Texte fourni =>
Elle s’en est notamment prise aux médias et à la classe politique pour le traitement des révélations des derniers mois, dénonçant même de la « désinformation ». Elle a aussi salué le travail de Scott Smith, président et directeur général de Hockey Canada, lui-même sommé par le Parlement, à commencer par le premier ministre Justin Trudeau lui-même, de remettre sa démission.

« Après mûre réflexion et à la lumière des évènements récents, il ne me paraît plus raisonnable de continuer à donner mon temps bénévolement à titre de présidente intérimaire ou d’administratrice pour l’organisation », a écrit Mme Skinner dans une déclaration transmise aux fédérations provinciales samedi soir, puis publiée sur le site web de Hockey Canada.

Mme Skinner écrit avoir eu la « ferme intention », en briguant un poste au C.A. en novembre 2020, de « rendre le hockey plus sécuritaire, accessible, inclusif et accueillant ».

SAISIE D’ÉCRAN DU SITE DE HOCKEY CANADA

Déclaration d’Andrea Skinner, présidente intérimaire du C.A. de Hockey Canada, qui a démissionné de son poste samedi soir

Depuis le mois de mai, Hockey Canada tente de justifier sa gestion des contrecoups d’un viol collectif qu’auraient perpétré huit joueurs d’âge junior en juin 2018. Le printemps dernier, la fédération nationale a prestement conclu une entente à l’amiable avec la femme qui en aurait été victime après que celle-ci eut déposé une poursuite au civil contre ses possibles agresseurs, la Ligue canadienne de hockey et Hockey Canada.

Cette histoire est devenue une véritable boîte de Pandore pour l’organisation. Le Globe and Mail a révélé l’existence de deux fonds méconnus, en partie alimentés par les cotisations des jeunes joueurs et joueuses de partout au pays, dont la mission était notamment de dédommager les victimes d’agression sexuelle. On sait que l’un d’eux, le Fonds d’équité nationale, a été utilisé précisément à cette fin. De 1989 à 2022, en puisant dans différentes sources de financement, Hockey Canada a versé des millions de dollars à 22 victimes, a-t-on appris pendant l’été.

Différentes pratiques ou décisions de Hockey Canada ont également été mises en lumière au fil des semaines et des mois. La fédération s’est satisfaite d’un rapport incomplet produit par une firme chargée de mener une enquête sur l’agression alléguée de 2018. Elle a diffusé de fausses informations au public sur celle qui en aurait été victime. Elle a aussi fait circuler chez les parents de joueurs un sondage leur demandant s’ils jugeaient « exagérées » les critiques exprimées dans les médias.

Consigne donnée 1 =>
Répondez à ces questions sur le texte consacré à Hockey Canada :
(a) Quelles fonctions Scott Smith occupe-t-il au sein de Hockey Canada ?
(b) En quel mois et quelle année Mme Skinner a-t-elle brigué un poste au C.A. ?
(c) Entre 1989 et 2022, à combien de victimes Hockey Canada a-t-elle versé des millions de dollars ?

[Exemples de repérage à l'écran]
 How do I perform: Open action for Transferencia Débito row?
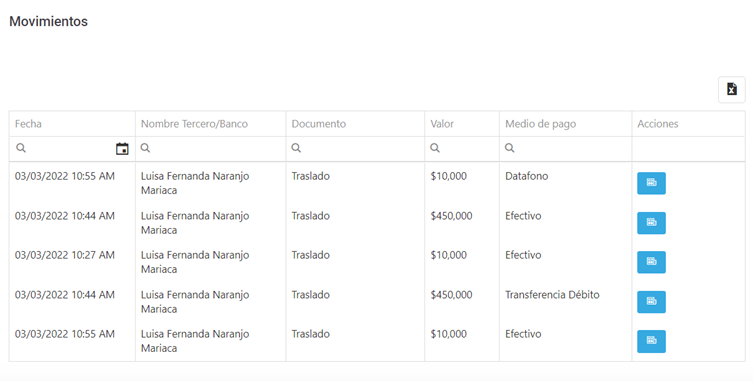click(x=651, y=302)
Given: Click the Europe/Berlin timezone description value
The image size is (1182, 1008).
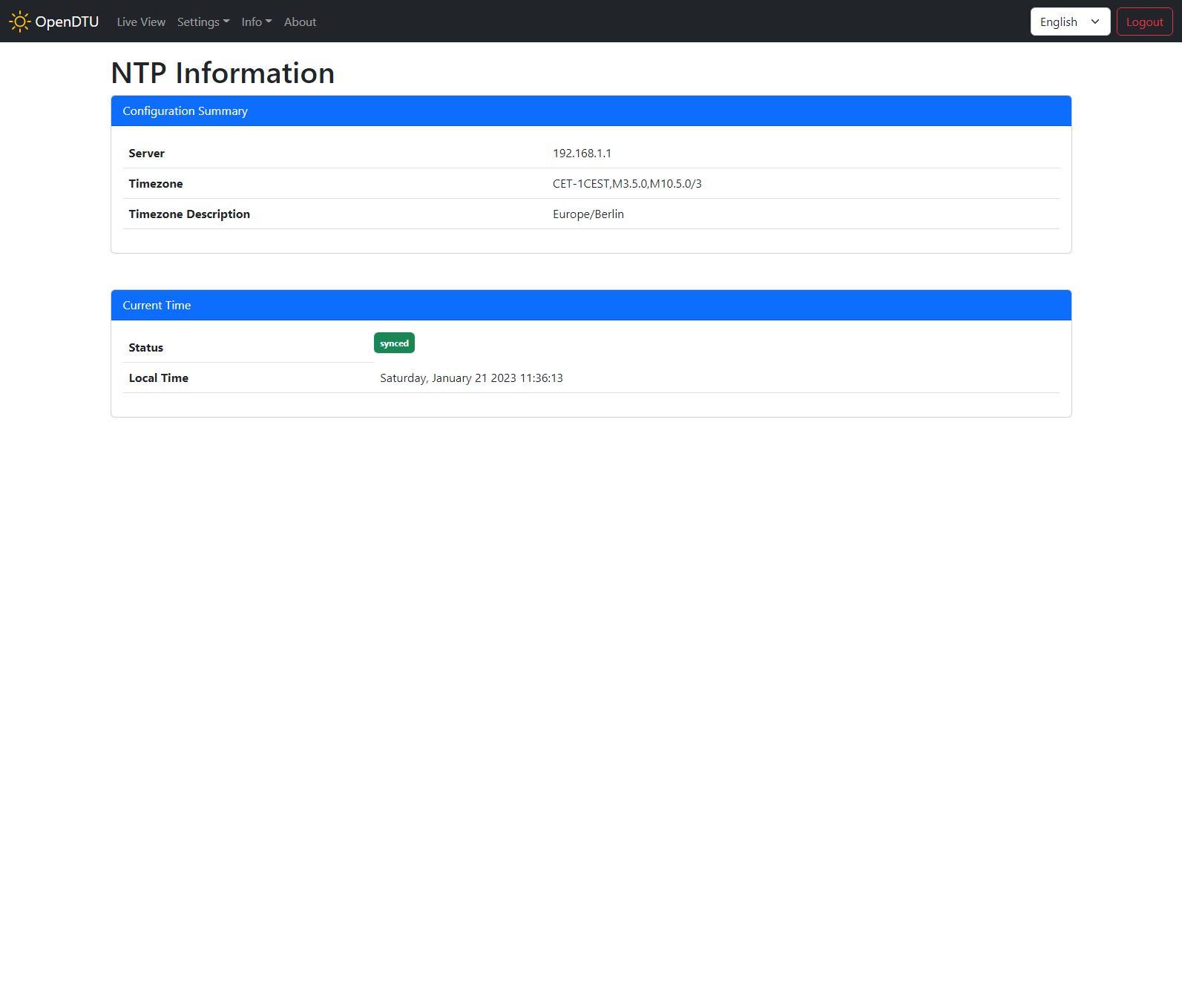Looking at the screenshot, I should [588, 214].
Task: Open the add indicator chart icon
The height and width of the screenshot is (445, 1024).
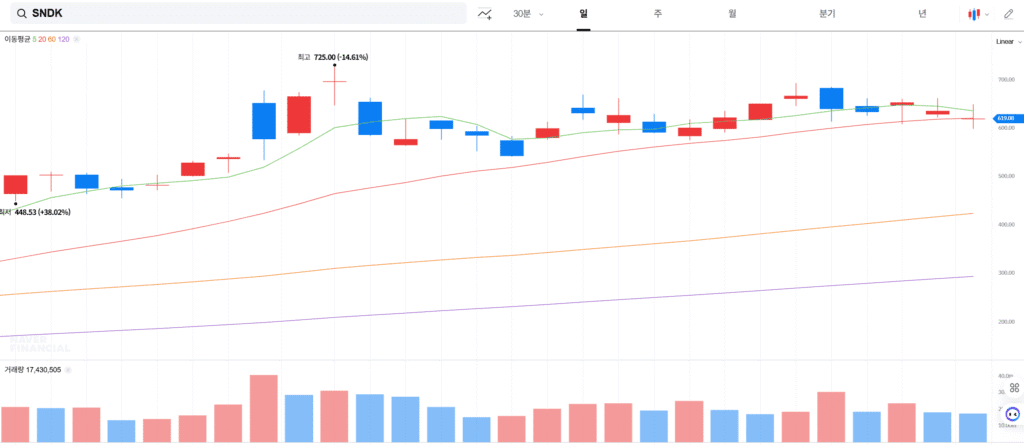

Consigne donnée 2 => Redonnez à l'identique les lignes de la liste, depuis la ligne contenant « Given: Click the » jusqu'à la fin de la liste, ces deux bornes comprises. Laissez les images hors de votre réponse.

Réponse attendue 1 =>
(a) Président et directeur général.
(b) En novembre 2020.
(c) À 22 victimes.

Réponse attendue 2 =>
Given: Click the Europe/Berlin timezone description value
The image size is (1182, 1008).
Looking at the screenshot, I should [588, 214].
Task: Open the add indicator chart icon
The height and width of the screenshot is (445, 1024).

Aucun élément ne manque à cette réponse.